• Work to be completed: Return exactly the lines of the entries that start at the line containing "The image size" and continue to the last line. Omit the pictures.

[Given data Boundary: Start]

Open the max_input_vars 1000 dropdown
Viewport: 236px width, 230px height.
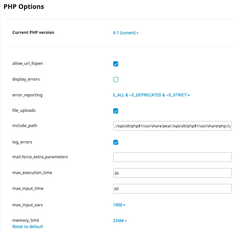point(119,205)
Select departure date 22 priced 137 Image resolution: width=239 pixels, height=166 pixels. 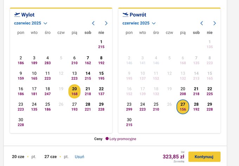101,91
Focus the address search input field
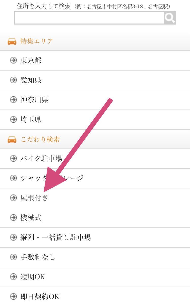The height and width of the screenshot is (302, 190). point(89,18)
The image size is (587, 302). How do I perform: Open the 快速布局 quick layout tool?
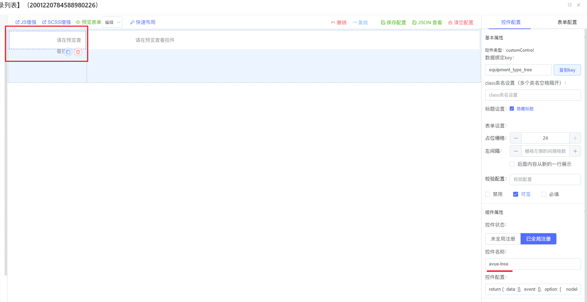pos(143,22)
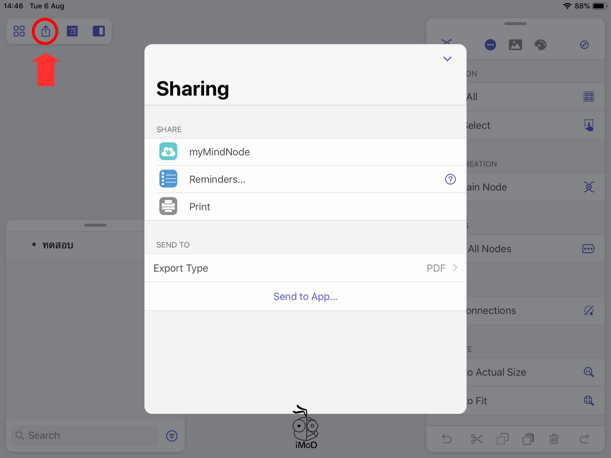
Task: Show help for Reminders export
Action: pos(450,179)
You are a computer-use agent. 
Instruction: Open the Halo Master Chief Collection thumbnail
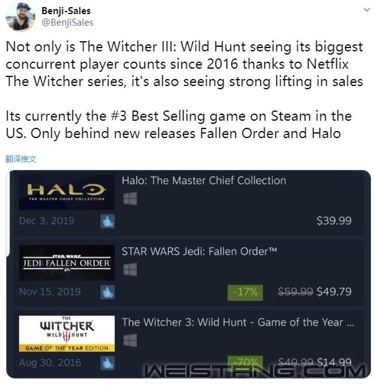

[Given data Boundary: End]

• Answer space:
The image size is (587, 302). How do I perform: Open the 快速布局 quick layout tool?
pos(143,22)
Task: Show help for Reminders export
Action: pos(450,179)
You are a computer-use agent. 
Instruction: Open the Halo Master Chief Collection thumbnail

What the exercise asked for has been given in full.